Mb. Justice Mitchell,

The title of Mrs. Nevins to the house in question depends on the construction of the following clause of the will of Mrs. Lathrop: “I give to the Fidelity Insurance and Safe Deposit Company my house 122 S. 18th street and Eight Thousand dollars, Philadelphia & Reading Railroad Bonds, to hold the same in trust for the benefit of my only surviving sister, Louisa Nevins. It is my wish and desire she shall live in said house free of rent. I also request my said Trustees to pay to her the interest on said Philadelphia & Reading Consolidated Bonds as long as she lives, after paying Taxes and Insurance on said house. At her death I make the following bequests which I request my said Trustee to pay free and clear of the collateral inheritance tax or other taxes which I desire to be paid out of my residuary estate.”

The first notable observation on this clause is that there is no direct gift at all to the devisee, but only a devise in trust for her. While not in itself conclusive this suggests at once an intent not to give the fee, else why interpose a trust ? The most ignorant property owner knows the difference between owning a house himself and having the use of it under a trust, and if this testatrix meant to give the full ownership in fee there is no purpose disclosed in her will which would have prevented the easiest and most natural way of doing it by direct gift.
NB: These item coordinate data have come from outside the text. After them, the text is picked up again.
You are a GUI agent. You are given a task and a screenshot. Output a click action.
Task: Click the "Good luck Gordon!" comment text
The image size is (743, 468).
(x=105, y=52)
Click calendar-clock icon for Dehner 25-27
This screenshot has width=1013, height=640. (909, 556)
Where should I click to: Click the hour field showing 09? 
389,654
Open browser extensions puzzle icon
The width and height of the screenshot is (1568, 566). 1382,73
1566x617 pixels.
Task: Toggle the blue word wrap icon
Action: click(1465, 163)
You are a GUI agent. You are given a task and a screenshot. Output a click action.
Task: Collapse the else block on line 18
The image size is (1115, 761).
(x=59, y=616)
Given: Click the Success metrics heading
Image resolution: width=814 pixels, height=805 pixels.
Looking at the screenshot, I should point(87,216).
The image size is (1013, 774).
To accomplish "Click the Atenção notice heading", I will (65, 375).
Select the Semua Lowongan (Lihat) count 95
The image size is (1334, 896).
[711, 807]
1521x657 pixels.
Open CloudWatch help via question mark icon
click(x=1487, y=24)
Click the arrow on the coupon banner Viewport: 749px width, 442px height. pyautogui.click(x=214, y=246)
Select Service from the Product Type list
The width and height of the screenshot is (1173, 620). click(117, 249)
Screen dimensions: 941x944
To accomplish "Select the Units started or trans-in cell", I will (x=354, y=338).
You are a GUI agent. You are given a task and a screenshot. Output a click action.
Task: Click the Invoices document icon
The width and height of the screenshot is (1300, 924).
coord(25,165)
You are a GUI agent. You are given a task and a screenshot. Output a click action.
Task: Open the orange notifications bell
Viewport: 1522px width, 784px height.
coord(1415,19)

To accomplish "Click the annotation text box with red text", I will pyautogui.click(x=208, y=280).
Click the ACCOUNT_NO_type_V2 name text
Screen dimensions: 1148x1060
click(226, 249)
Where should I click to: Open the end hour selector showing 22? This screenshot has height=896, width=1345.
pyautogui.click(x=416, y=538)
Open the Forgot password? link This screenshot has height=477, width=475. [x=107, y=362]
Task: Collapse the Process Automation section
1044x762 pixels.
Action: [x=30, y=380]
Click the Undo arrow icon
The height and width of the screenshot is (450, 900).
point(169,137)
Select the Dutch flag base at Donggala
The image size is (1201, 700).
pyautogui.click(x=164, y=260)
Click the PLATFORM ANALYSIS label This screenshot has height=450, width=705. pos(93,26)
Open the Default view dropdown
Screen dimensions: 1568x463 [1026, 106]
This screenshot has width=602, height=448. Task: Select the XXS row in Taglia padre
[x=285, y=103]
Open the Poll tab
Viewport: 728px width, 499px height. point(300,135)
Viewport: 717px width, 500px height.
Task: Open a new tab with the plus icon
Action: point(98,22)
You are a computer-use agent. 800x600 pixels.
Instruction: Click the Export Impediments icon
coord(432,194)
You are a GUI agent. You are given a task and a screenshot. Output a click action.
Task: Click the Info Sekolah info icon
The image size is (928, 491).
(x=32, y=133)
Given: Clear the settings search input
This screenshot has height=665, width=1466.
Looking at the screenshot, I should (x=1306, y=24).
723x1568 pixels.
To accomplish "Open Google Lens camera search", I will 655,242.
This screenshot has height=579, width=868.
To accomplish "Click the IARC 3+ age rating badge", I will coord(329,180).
*262Next there is expressed a “ wish and desire she shall live in the house free of rent.” These are not precatory words addressed to her sister as to the use she shall make of a house given to her, but words addressed to the trustee, and, therefore, though expressed as wish and desire they are a mandatory direction that her sister shall not be chargeable with rent. The testatrix though not learned in the law and apparently inops consilii, yet was a householder and must be presumed to have had the common knowledge that the owner does not pay rent, while ordinarily every other occupant does. She appears to have known also that in devising the house in trust she made the trustee the legal owner, and thus apparently clothed him with authority to exact rent, even though he should be accountable for it afterwards as part of the gross income, the net proceeds of which were ultimately payable to the occupant. From the possibility of this trouble and charge the testatrix appears to have intended that her sister should be free, while at the same time the latter’s title and estate in the property should be limited by the trust.

Again, in creating the trust, the whole estate is thrown together with no distinction between this house and the personal property. And the latter is manifestly not given absolutely, for the trustee is to pay the interest to Mrs. Nevins “as long as she lives,” and to use the principal “ at her death ” in paying certain specified bequests, the collateral inheritance and other taxes on which are to be paid out of the residuary estate. There is nothing in the will on which we can safely base a distinction which the testatrix herself avoided making, between the extent of the beneficiary’s interest in the real and personal property included in the same words of disposition.

We are therefore of opinion that, though there is no devise over, the will shows a clear general intent to give only a life estate. The act of 1833 was meant to effectuate, not to defeat the actual intent. A testator giving by will, usually intends to give the whole of the subject named, as he legally does when he names personal property. The necessity for words of inheritance to pass a fee in land is an invention of the law, a technicality in the way of the testator’s usual purpose, which the statute meant to remove. But when the intent appears by the whole will to be otherwise, the statute is not to be invoked to defeat it.

*263The decree surcharging the accountant with three fourths of the proceeds of the sale of the house is reversed, and the adjudication of the auditing judge reinstated, costs to be paid by the appellee, Charles M. Campbell.